Australian Government and Olympic officials’ support for Beijing’s bid to host the 2008 Olympic Games, ignored the crimes routinely committed by the Chinese Government, as this recent testimony shows.
Between 1990 and May this year, at least 18,008 people were executed in China. Last year alone, Amnesty International estimated that 1,077 executions were carried out, nearly three a day. This compares to 736 recorded executions in the rest of the world last year, 98 of them in the US.
Recently, a Chinese military physician gave a first-hand account of the practice of harvesting human organs and tissues from executed prisoners, some still hanging on to life.
Dr Wang Guoqi, a 38-year-old physician with advanced degrees in Surgery and Human Tissue Studies, became a specialist in the burn victims unit at the Paramilitary Police Tianjin General Brigade Hospital in Tifrom.
He left China last year and on June 27 gave testimony on these practices to the US House Subcommittee on International Operations and Human Rights. The following consists of extracts from his testimony.
“My involvement in harvesting the skin from prisoners began while performing research on cadavers at the Beijing People’s Liberation Army Surgeons Advanced Studies School, in Beijing’s 304th Hospital …

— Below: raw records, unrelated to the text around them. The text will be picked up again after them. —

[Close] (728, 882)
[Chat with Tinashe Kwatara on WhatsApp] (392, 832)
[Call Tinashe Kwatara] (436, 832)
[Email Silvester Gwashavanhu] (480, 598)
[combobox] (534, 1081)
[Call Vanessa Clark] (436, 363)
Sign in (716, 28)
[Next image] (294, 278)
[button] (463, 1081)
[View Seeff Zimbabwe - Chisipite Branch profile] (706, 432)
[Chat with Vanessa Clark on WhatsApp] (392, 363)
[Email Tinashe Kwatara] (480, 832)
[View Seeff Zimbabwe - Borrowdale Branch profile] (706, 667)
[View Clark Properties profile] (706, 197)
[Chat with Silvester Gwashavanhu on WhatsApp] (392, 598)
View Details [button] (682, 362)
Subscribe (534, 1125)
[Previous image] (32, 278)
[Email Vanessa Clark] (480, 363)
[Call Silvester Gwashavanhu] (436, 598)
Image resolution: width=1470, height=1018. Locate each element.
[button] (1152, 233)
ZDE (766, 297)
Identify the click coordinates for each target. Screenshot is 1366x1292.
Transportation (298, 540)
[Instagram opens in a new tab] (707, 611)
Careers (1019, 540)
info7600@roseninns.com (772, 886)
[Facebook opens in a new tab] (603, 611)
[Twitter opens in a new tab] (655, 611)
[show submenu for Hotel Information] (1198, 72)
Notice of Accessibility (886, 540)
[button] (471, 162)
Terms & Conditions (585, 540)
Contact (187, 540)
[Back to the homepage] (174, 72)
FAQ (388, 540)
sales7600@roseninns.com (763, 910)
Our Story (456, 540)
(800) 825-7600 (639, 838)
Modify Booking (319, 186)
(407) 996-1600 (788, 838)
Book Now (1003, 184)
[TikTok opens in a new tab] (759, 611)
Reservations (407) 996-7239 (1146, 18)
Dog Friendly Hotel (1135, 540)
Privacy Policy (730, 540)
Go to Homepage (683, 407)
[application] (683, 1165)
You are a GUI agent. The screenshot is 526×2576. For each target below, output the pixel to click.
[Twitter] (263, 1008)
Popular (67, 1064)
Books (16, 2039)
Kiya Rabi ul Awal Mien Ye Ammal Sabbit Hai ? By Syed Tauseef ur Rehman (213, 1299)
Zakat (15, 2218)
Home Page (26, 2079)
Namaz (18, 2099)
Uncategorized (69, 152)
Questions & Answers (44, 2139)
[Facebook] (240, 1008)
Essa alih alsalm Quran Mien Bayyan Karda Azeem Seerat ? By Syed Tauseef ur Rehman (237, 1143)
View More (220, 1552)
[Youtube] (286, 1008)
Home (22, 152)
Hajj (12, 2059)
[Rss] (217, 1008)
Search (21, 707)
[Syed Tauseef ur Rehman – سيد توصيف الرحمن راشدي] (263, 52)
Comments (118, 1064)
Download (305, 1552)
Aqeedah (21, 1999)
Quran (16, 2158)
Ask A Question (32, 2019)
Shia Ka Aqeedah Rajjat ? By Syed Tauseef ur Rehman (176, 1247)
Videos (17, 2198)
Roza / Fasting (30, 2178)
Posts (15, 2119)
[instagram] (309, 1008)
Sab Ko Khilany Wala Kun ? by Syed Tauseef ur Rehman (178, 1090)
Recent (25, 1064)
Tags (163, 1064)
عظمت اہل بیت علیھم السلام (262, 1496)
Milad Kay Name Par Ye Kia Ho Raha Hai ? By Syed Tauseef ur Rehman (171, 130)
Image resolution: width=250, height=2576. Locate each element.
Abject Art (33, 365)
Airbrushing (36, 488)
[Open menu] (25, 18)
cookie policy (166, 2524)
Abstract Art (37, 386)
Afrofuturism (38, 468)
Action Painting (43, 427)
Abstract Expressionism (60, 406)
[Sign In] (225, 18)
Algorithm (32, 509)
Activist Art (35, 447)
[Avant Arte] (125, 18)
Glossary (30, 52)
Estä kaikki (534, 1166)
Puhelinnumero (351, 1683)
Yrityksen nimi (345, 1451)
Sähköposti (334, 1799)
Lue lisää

“In order to secure a corpse from the execution grounds, security officers and court units were given ‘red envelopes’ with cash amounting to anywhere between 200-500 yuan renminbi per corpse. Then, after execution, the body would be rushed to the autopsy room rather than the crematorium, and we would extract skin, kidneys, livers, bones, and corneas for research and experimental purposes. I learned the process of preserving human skin and tissue for burn victims, and skin was subsequently sold to needy burn victims for 10 yuan renminbi per square centimetre …
“Each criminal had identification papers in his or her pocket that detailed the executee’s name, age, profession, work unit, address, and crime. Nowhere on these papers was there any mention of voluntary organ donation, and clearly the prisoners did not know how their bodies would be used after death.
“We had to work quickly in the crematorium, and 10-20 minutes were generally enough to remove all skin from a corpse. Whatever remained was passed over to the crematorium workers …
“Huge profits prompted our hospital to urge other departments to design similar programs. The urology department thus began its program of kidney transplant surgeries. The complexity of the surgery called for a price of 120-150,000 yuan renminbi per kidney …
“Although I performed this procedure nearly a hundred times in the following years, it was an incident in October 1995 that has tortured my conscience no end. We were sent to Hebei Province to extract kidneys and skin. We arrived one day before the execution of a man sentenced to death for robbery and the murder of a would-be witness.
“Before execution, I administered a shot of heparin to prevent blood clotting to the prisoner. A nearby policeman told him it was a tranquilliser to prevent unnecessary suffering during the execution. The criminal responded by giving thanks to the government.
“At the site, the execution commander gave the order, ‘Go!,’ and the prisoner was shot to the ground. Either because the executioner was nervous, aimed poorly, or intentionally misfired to keep the organs intact, the prisoner had not yet died, but instead lay convulsing on the ground. We were ordered to take him to the ambulance anyway where urologists … extracted his kidneys quickly and precisely.
“When they finished, the prisoner was still breathing and his heart continued to beat. The execution commander asked if they might fire a second shot to finish him off, to which the county court staff replied, ‘Save that shot. With both kidneys out, there is no way he can survive.’ The urologists rushed back to the hospital with the kidneys, the county staff and executioner left the scene, and eventually the paramilitary policemen disappeared as well. We burn surgeons remained inside the ambulance to harvest the skin.
“We could hear people outside the ambulance, and fearing it was the victim’s family who might force their way inside, we left our job half-done, and the half-dead body was thrown in a plastic bag onto the flatbed of the crematorium truck. As we left in the ambulance, we were pelted by stones from behind.
“After this incident, I have had horrible, recurring nightmares. I have participated in a practice that serves the regime’s political and economic goals far more than it benefits the patients.
“I have worked at execution sites over a dozen times, and have taken the skin from over one hundred prisoners in crematoriums. Whatever impact I have made in the lives of burn victims and transplant patients does not excuse the unethical and immoral manner of extracting organs …
“It is with deep regret and remorse for my actions that I stand here today testifying against the practices of organ and tissue sales from death row prisoners.”